→ **EXERCISE PROMPT**
Please transcribe the data that follows exactly, from its first line through the line that contains "Click the 09-Oct-2015".

Items listed in a dataset
--------------------------------

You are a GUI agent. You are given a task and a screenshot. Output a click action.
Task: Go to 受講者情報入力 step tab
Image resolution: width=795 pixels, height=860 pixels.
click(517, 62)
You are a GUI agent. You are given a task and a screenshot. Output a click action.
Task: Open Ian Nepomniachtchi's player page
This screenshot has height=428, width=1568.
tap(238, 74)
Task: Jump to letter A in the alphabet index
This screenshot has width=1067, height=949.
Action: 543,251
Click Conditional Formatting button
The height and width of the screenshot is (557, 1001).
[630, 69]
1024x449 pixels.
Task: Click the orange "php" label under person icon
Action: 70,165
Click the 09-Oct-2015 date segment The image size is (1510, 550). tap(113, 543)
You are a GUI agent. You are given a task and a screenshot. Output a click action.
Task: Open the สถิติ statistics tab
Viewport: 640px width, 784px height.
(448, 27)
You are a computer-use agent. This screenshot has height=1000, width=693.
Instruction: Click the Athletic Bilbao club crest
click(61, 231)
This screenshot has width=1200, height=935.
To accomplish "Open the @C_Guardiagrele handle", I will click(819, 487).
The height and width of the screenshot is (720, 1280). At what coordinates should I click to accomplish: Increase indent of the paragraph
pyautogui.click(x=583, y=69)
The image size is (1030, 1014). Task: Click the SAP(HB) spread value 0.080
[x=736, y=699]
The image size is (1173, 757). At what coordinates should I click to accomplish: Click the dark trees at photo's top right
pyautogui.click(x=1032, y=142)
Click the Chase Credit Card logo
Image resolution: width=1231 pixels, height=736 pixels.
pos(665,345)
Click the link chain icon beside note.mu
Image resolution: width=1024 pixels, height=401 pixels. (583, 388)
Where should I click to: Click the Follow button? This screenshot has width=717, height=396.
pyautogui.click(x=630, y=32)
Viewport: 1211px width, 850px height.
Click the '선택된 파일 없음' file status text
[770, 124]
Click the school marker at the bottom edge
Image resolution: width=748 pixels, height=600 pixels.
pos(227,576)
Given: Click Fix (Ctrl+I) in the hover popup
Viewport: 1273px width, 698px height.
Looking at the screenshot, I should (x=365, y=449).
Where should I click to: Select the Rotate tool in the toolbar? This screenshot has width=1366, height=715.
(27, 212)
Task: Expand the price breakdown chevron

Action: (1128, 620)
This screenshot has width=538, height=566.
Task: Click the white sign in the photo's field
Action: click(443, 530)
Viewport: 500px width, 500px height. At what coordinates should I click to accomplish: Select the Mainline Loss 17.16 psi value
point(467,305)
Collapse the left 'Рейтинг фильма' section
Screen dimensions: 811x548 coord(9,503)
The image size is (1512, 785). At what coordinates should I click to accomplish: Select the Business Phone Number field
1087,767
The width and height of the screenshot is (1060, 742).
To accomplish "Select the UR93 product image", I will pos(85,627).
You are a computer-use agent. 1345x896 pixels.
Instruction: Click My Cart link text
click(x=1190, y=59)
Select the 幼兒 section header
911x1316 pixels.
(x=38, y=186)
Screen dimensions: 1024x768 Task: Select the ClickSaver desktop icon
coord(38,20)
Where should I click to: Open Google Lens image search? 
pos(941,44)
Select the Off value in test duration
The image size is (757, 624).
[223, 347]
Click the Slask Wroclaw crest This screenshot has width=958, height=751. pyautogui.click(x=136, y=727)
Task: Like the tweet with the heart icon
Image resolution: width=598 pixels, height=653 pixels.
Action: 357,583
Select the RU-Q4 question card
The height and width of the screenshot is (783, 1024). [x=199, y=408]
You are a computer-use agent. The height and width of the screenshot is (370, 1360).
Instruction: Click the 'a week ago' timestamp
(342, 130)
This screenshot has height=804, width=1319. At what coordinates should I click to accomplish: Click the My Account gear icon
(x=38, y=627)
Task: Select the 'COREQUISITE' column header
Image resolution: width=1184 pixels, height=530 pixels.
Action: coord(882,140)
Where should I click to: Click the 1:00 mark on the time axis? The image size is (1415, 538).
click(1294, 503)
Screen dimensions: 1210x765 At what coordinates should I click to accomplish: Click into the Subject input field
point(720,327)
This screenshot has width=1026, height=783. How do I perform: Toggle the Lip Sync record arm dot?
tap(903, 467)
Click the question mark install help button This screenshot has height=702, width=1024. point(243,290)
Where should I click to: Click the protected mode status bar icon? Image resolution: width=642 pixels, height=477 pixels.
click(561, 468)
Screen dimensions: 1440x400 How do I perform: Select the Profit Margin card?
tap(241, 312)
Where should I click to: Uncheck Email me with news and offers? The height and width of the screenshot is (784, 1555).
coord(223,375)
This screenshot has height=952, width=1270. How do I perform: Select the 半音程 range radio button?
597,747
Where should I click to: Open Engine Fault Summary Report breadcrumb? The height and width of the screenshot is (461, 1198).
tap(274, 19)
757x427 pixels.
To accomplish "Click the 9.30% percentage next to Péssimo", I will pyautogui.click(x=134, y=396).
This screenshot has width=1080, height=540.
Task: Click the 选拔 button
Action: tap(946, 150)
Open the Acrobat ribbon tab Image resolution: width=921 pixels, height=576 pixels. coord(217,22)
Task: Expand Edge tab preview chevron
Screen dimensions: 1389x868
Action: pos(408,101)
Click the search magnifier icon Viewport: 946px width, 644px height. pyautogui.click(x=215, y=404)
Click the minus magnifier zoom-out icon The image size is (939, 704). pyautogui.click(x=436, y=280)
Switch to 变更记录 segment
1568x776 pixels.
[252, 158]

--------------------------------

→ **TASK OUTPUT**
You are a GUI agent. You are given a task and a screenshot. Output a click action.
Task: Go to 受講者情報入力 step tab
Image resolution: width=795 pixels, height=860 pixels.
click(517, 62)
You are a GUI agent. You are given a task and a screenshot. Output a click action.
Task: Open Ian Nepomniachtchi's player page
This screenshot has height=428, width=1568.
tap(238, 74)
Task: Jump to letter A in the alphabet index
This screenshot has width=1067, height=949.
Action: 543,251
Click Conditional Formatting button
The height and width of the screenshot is (557, 1001).
[630, 69]
1024x449 pixels.
Task: Click the orange "php" label under person icon
Action: 70,165
Click the 09-Oct-2015 date segment The image size is (1510, 550). tap(113, 543)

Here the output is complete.